Suppose you want to advertise a car. It would be easy to compose a simple text file that everyone on the Internet could read. But because you want to sell the car, you want the ad to be as attractive as possible. You want part of the text to be bold, part to be italicized, part to be in larger print, etc. Maybe you even want to link your ad to another page where viewers can e-mail you. HTML adds such frills.

If you've ever looked at an HTML file, you may have noticed that it looks a lot like a normal text file with a lot of angle brackets (">" and "<") thrown in. Text enclosed in angle brackets are HTML "tags." The tags in an HTML file tell a web browser how to format the rest of the text.

Consider the following line of HTML:


I will take <BOLD> $2500 </BOLD> for the car.

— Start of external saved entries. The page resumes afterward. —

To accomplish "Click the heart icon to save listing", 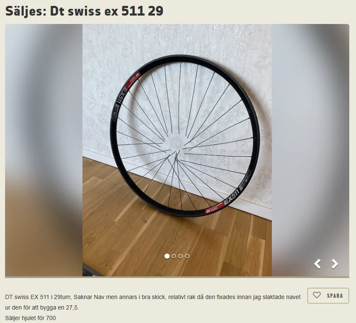I will tap(317, 295).
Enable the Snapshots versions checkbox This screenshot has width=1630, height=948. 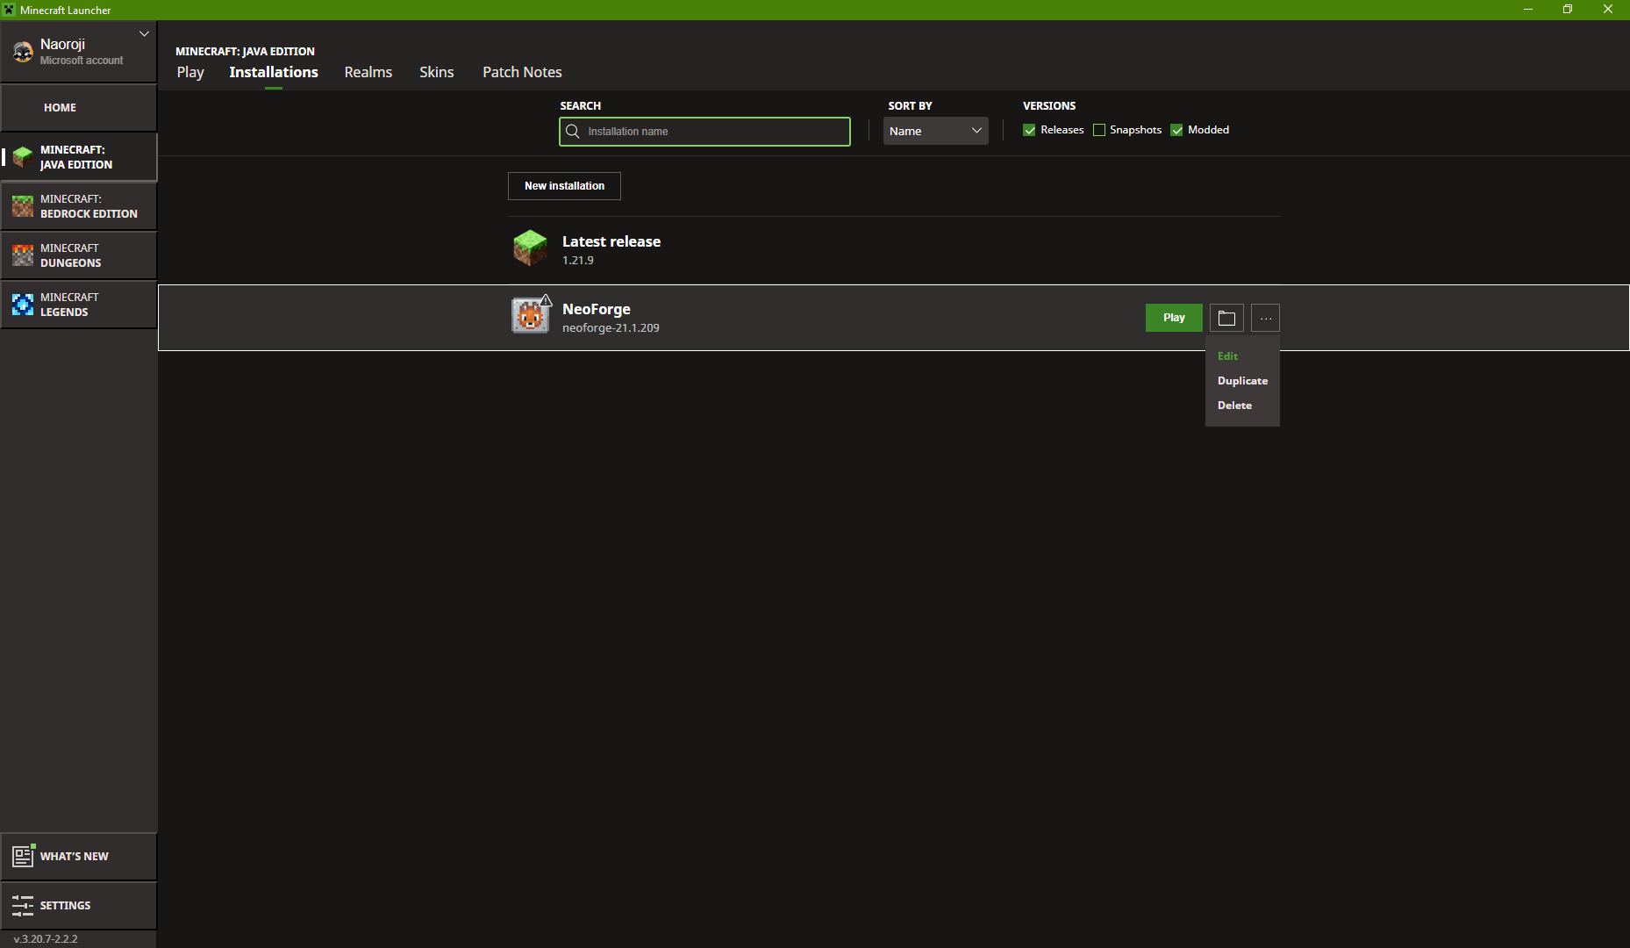(1099, 130)
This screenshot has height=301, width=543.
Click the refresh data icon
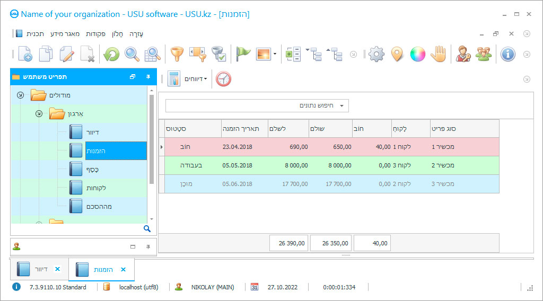(111, 54)
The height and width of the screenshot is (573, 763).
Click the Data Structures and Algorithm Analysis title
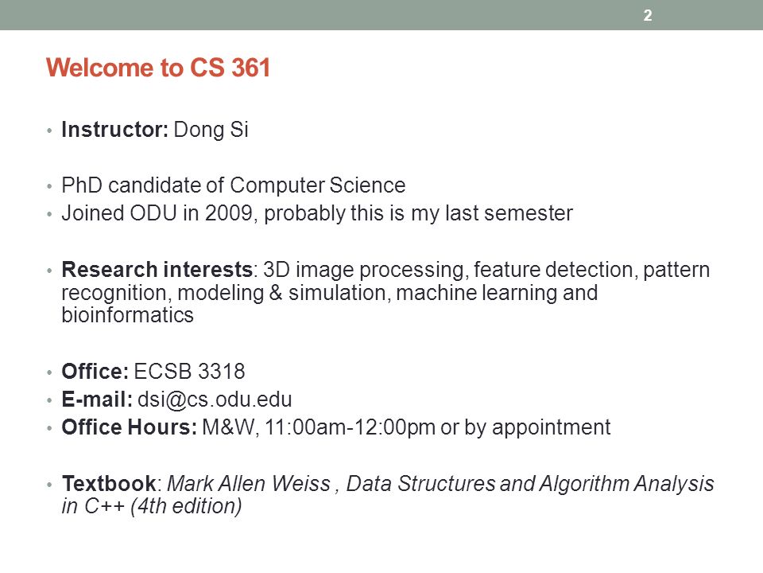530,484
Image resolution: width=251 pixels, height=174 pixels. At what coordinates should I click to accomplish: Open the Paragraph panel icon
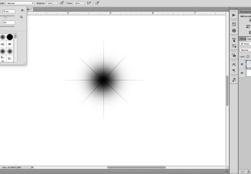(234, 71)
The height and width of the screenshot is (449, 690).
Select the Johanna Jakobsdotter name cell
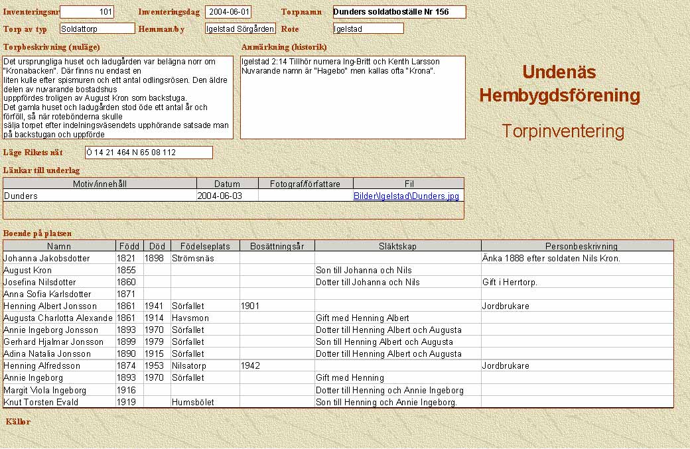[x=59, y=258]
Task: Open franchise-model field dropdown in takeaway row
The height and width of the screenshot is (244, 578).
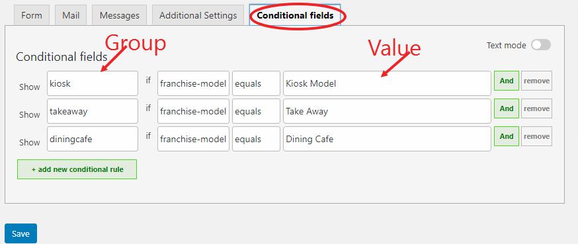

When a Web browser reads that line, it prints "I will take" in the normal font, switches to bold, prints "$2500," switches out of bold, and prints "for the car" in the normal font.

Other HTML tags include <CENTER>, <HR> ("horizontal rule"), and <BR> (for "break," or "skip a line").

HTML is simple enough to be used by everyone, but typing the tags can be tedious. Web authoring programs allow you to disregard HTML. Instead, you manipulate how the finished page will look on a browser, and the authoring program does the dirty work of generating the appropriate HTML code.

Existing web pages are a good place to find HTML tips and tricks. With Netscape Navigator, selecting "VIEW" and "DOCUMENT SOURCE" displays the HTML code that is generating the page on your browser.